Postado em 13/11/2019
Texto: Graziela Nunes e Clóvis Aguiar de Farias
Madonna completou 60 anos no dia 16 de agosto de 2018 e, durante todo o mês, o Sesc Rio Preto debruçou-se sobre sua figura emblemática para compreender uma nova configuração da velhice a partir dessa idade, que ainda é um marco referencial.
O projeto Madonna, Sexagenária teve ideias inspiradas em momentos marcantes da carreira da artista e reuniu vozes diversas para fomentar reflexões sobre o envelhecimento, a liberdade de expressão e os limites preestabelecidos entre gêneros, etnias e faixas etárias.
Poucas coisas passaram incólumes à Madonna nas últimas décadas. Who's that is girl? Madonna é figura eminente e relevante, um farol que sempre captou o zeitgeist de sua época. E permanece. Por essa razão, não apenas nos atentamos em retomar suas ideias ou reproduzir a sua obra mimeticamente, mas, sim, decifrar as discussões desse tempo, a partir de questões que ela apresenta.
A expectativa era a de atrair, principalmente, o público mais velho e, eventualmente, como em atividades propostas prioritariamente para jovens, recomendar a interação entre as partes.

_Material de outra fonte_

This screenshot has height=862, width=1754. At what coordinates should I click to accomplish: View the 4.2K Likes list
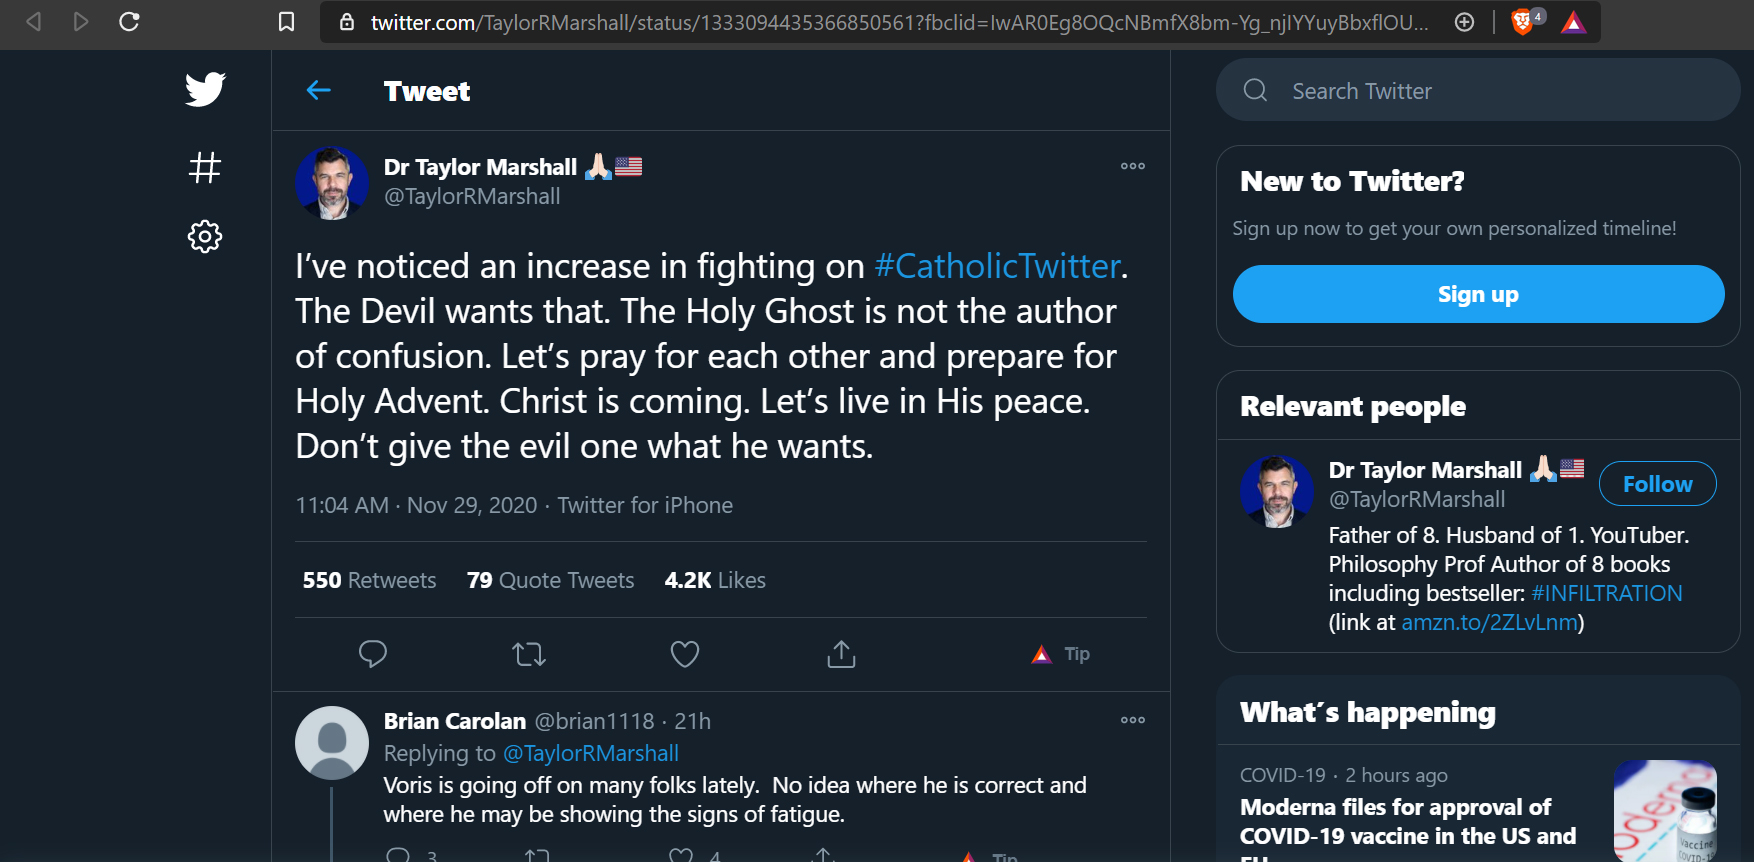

Tais expectativas, de saída, ajudam a justificar o projeto, mirar no público alvo para captá-lo para as ações, mas não devem ser limitadoras.
Propusemos rodas de conversa sobre comportamento, exibições de filmes, seguidas de bate-papo, oficinas artísticas - videoclipe e dança, shows, desfile de moda, criações de textos testemunhais e até um espetáculo literário construído para a ocasião, o Trovadores do Miocárdio Abrem o Coração para a Madonna, com as participações do músico Fausto Fawcett, que tem mais de 60 anos, e do escritor Ian Uviedo, que tem menos de 20.
Uma das atividades consistiu num curso de moda, que resultaria num desfile. Nela, os participantes construiriam, em conjunto, sete figurinos significativos da carreira da Madonna e elegeriam um representante para desfilar com o modelito.
Ficamos muito focados em atrair a participação maciça dos idosos, para entendermos como os figurinos, que traduziam, por exemplo, fantasias sexuais, se desdobrariam no tempo presente e afrontariam (ou se afrontariam) o rótulo do velho e suas imposições.
Feito o chamamento, a atividade, por sorte, escapou pelas mãos e naturalmente acenou para outra tendência, a de ruir com as cordas que delimitam as fronteiras. No processo de produção, que durou quatro dias, um jovem estudante de moda alinhavava o sutiã cônico de Jean-Paul Gaultier diante do olhar atento e supervisor de uma mulher de 80 anos: Giseuda - a eleita para desfilar com o figurino de Erotica. Na passarela, ainda contamos com uma mãe e sua filha de 7 anos, jovens estudantes de moda e drag queens, festejando a variedade de corpos, idades e gênero.
Para nós, essa amálgama contribui para rasgar a convenção de que o idoso já não cabe mais nesse papel, não serve nessa roupa e que certas atitudes descombinam com a idade ao servir-se da mesma narrativa de jovens e até de uma criança.
Outro ponto alto do projeto foi a participação da pesquisadora de gerontologia, Erika Hilton. Erika é uma mulher jovem, negra e trans e, nessa condição, trouxe outra perspectiva do tempo, a reduzida, cuja finitude pode ser prevista, já que no Brasil a expectativa de vida de transexuais e travestis é de 35 anos, enquanto a média do brasileiro é de 75 anos.
No auge do seu surgimento, na década de 80, Madonna era a síntese do favorecimento da juventude: contava com o vigor físico e coragem para dar passos largos em direção às rédeas do seu próprio destino. Seu grande desafio, como ela mesmo disse, foi permanecer, enquanto outros se foram. Se a Madonna envelheceu, todos nós envelheceremos ou já estamos velhos. Aos 61 anos, com um disco novo, prestes a sair em turnê, renovando a experiência da maternidade e desviando-se das flechas arremessadas por aqueles que a querem enquadrada nas fronteiras da idade, ela acena de longe e simplesmente vai.